12 Monkeys’ Full Trailer Offers A Familiar But Different Look At A Plague-Riddled Future

By Brent McKnight | Published

This article is more than 2 years old

Syfy is making a big push to get back into the original content game, or at least the semi-original content game. Either way, it’s nice to see them actually turning out new genre shows. Much of what their producing and developing are based on preexisting properties, including The Expanse, based on James S.A. Corey’s Leviathan novels, the Robert Kirkman-produced adaptation of the comic book Clone, and their series interpretation of Terry Gilliam’s 1995 time travel drama 12 Monkeys. The network has now dropped a full trailer for the show, which will premiere early in 2015, and the results are a rather mixed bag.

Yesterday we talked about the various ways that producers promise that their series will differ from the source material, which in turn differs greatly from short film it is based on, La Jetee. In this two-minute preview, you get to see a lot of that—similar but different is a good way to think about it—and it is both good and bad.

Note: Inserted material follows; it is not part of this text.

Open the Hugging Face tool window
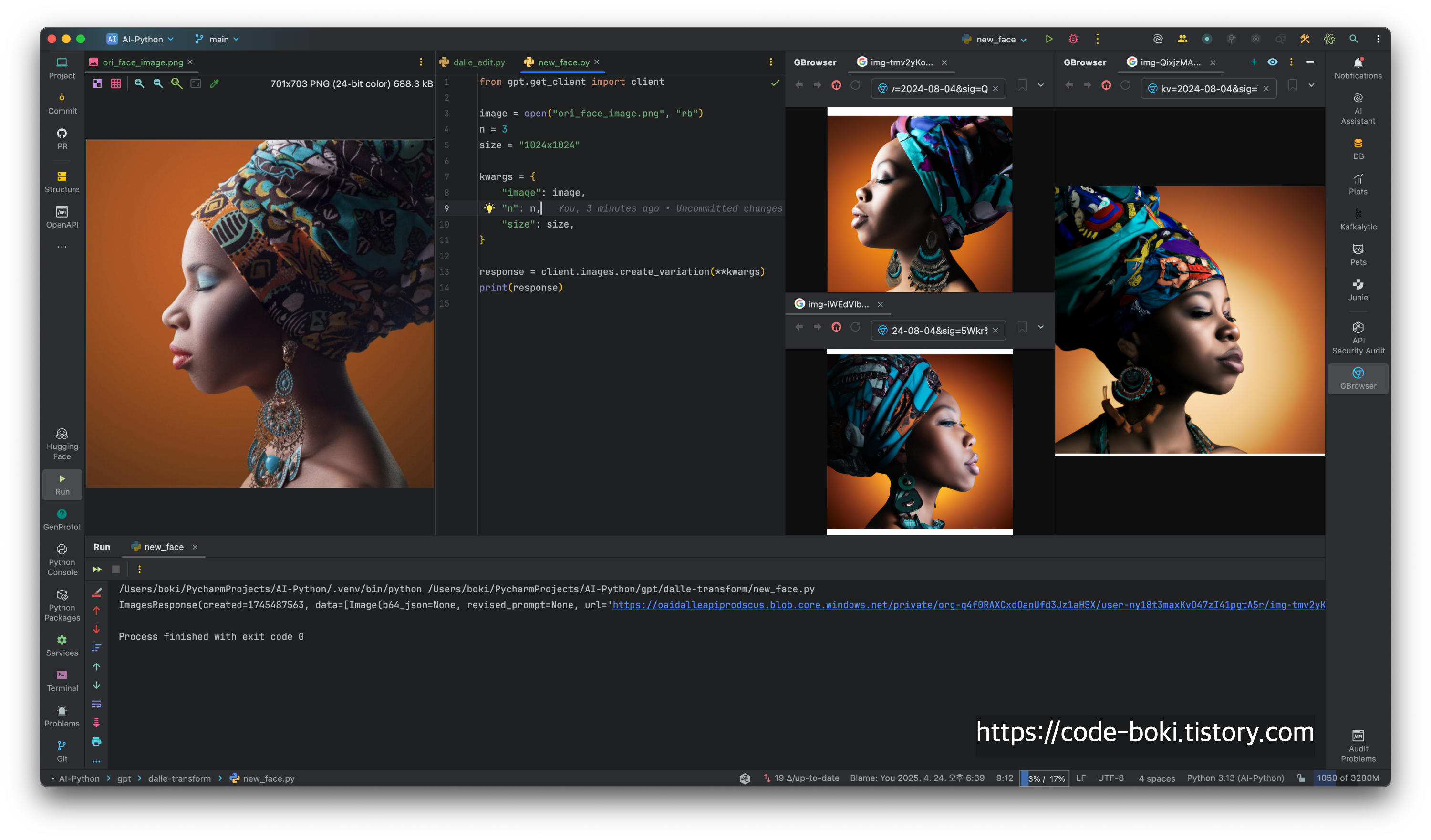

There are, of course, going to be similarities. Aaron Stanford (X-Men 2) plays a character named James Cole, played by Bruce Willis in the original. In the future he inhabits, a vicious mystery plague has decimated the human population, and from the glimpses you get, things are certainly not going well. Whenever guys in securely sealed biohazard suits are blasting mass graves full of corpses with a flamethrower, things are not all roses and sunshine. Cole is sent back in time by doctor Kathryn Railly (Amanda Schull, One Tree Hill) in order to rendezvous with her former self and ideally stop the disease.

One of the biggest alterations from large screen to small, appears to be that he actually can affect change. In the film Cole is locked in a fixed time loop, while here things are more fluid. His actions will actually impact the future, whether or not he’ll be able to stop the plague, remains to be seen, but it’s at least possible this time around. 12 Monkeys has put together a solid cast, which, in addition to Stanford and Schull, also includes Kirk Acevedo (Dawn of the Planet of the Apes) and Zeljko Ivanek (Revolution, among countless others), who plays Leland, who you just know to the very core of your being is an evil bastard.

12 MonkeysWhile there is a similar grimness, Gilliam’s trademark visual quirkiness is noticeably absent, as is the strangeness that he brings to everything he does—though that image of all of the layered posters—and the monkey clock graffiti—covering the wall is straight out of the film. All in all, this 12 Monkeys appears to have a far more straightforward style.

You’ll notice a grubbiness, but everything still looks far cleaner and less scuffed up than the film. That’s something of a concern for me, because it may be indicative of the production value we’re going to see. This is Syfy, and there is obviously going to be some monetary constraints, but there are times in this video that definitely look very, very cheap, and if the world doesn’t look right much of the time, it’s going to be hard to find yourself completely invested. Then again, this footage comes from the pilot, and it is possible that as the show, now officially picked up, could make more of what they have moving forward.

Overall, this trailer probably isn’t going to get you super excited for 12 Monkeys if you weren’t already. We still remain cautiously optimistic—we like to wait and judge for ourselves—but from what we’ve seen here, it could go either way.